## WORK REQUIRED:
Render all of the records below as a numbered list, skipping blank lines and omitting the pictures.

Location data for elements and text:
** BEGIN **
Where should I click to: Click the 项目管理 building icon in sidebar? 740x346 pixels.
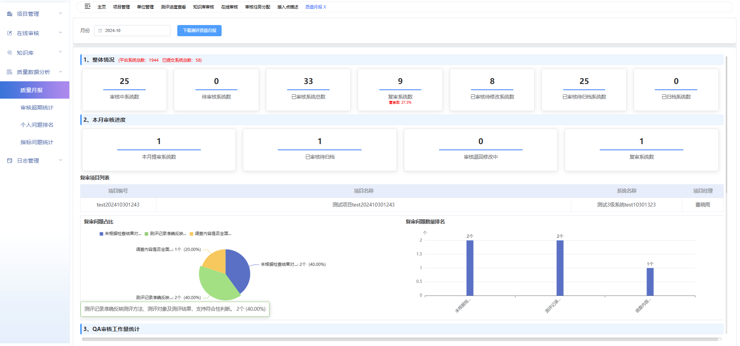10,14
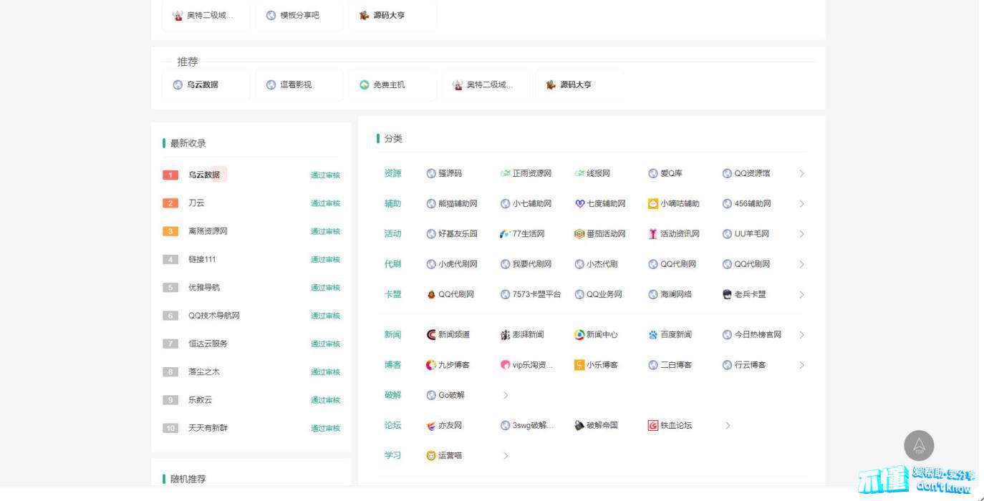Select the 博客 category label
Image resolution: width=984 pixels, height=501 pixels.
(x=392, y=365)
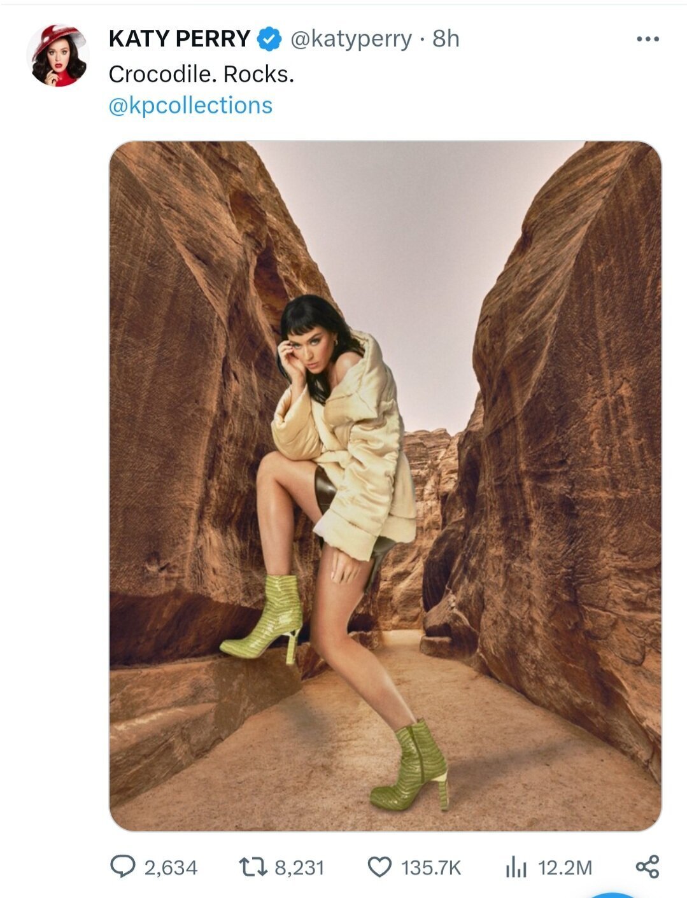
** END **
## WRITTEN SOLUTION:
1. Where should I click to: Click the 项目管理 building icon in sidebar? 740x346 pixels.
2. 10,14
3. Select the 博客 category label
4. Image resolution: width=984 pixels, height=501 pixels.
5. (x=392, y=365)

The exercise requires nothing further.